» Exercise:
Retype the listing below word for word, leaving out the pictures.

» Records provided:

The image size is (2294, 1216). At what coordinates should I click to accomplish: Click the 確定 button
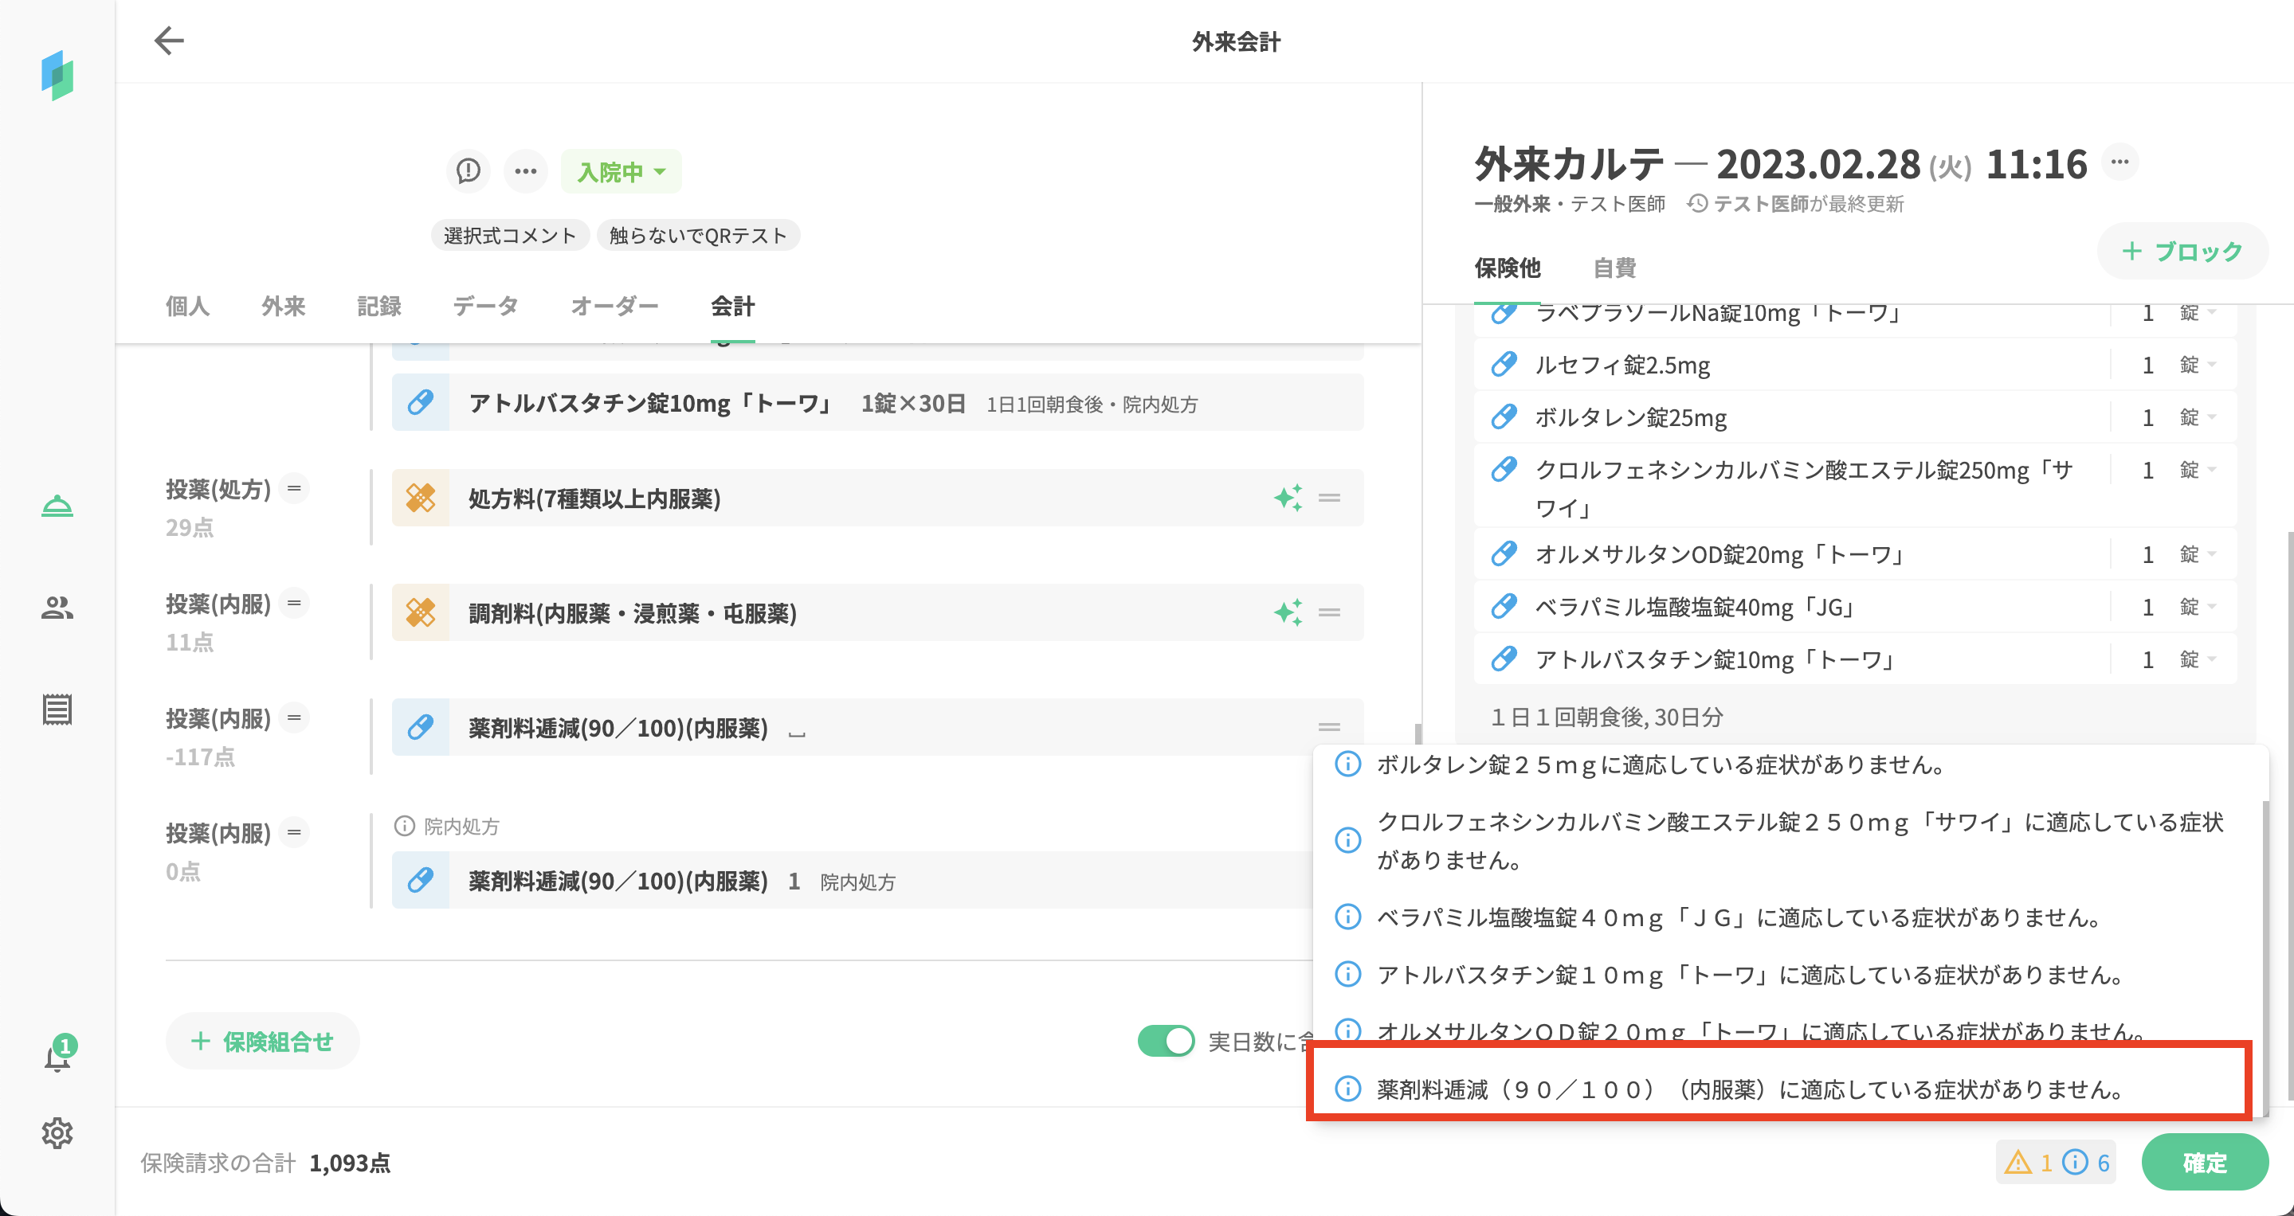click(x=2204, y=1162)
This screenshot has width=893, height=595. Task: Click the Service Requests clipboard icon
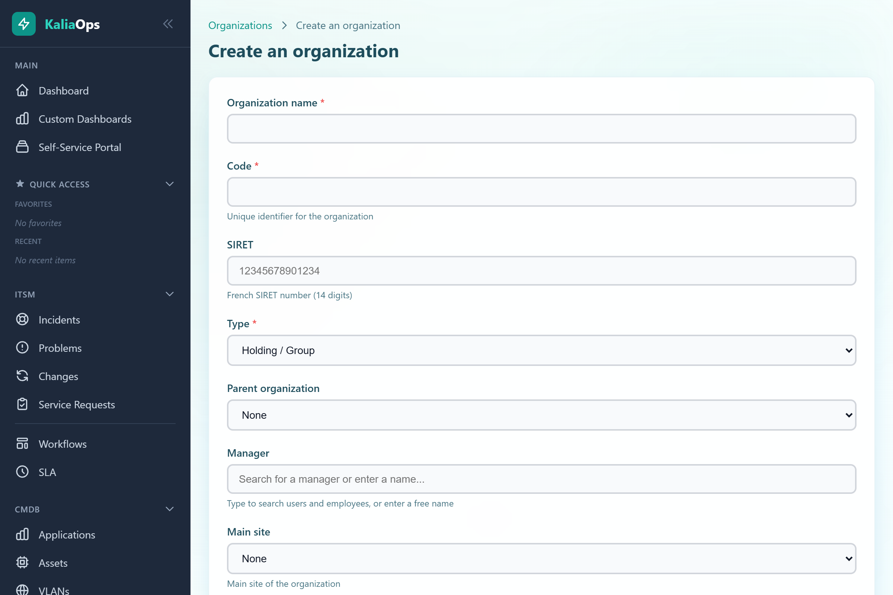click(22, 404)
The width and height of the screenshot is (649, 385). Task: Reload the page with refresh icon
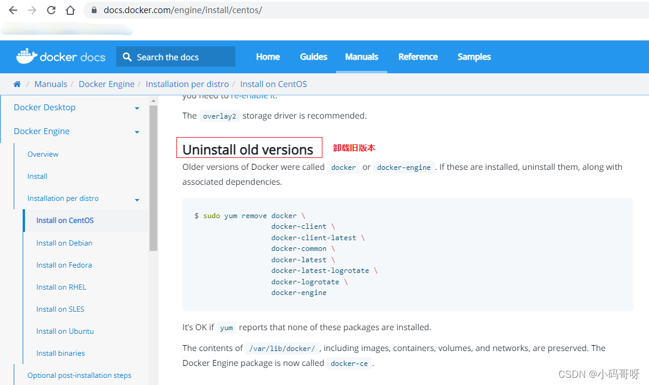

» The completed task:
The image size is (2294, 1216). At what coordinates should I click to accomplish: Click the 確定 button
click(x=2204, y=1162)
This screenshot has width=893, height=595. Task: Click the Service Requests clipboard icon
click(22, 404)
The width and height of the screenshot is (649, 385). Task: Reload the page with refresh icon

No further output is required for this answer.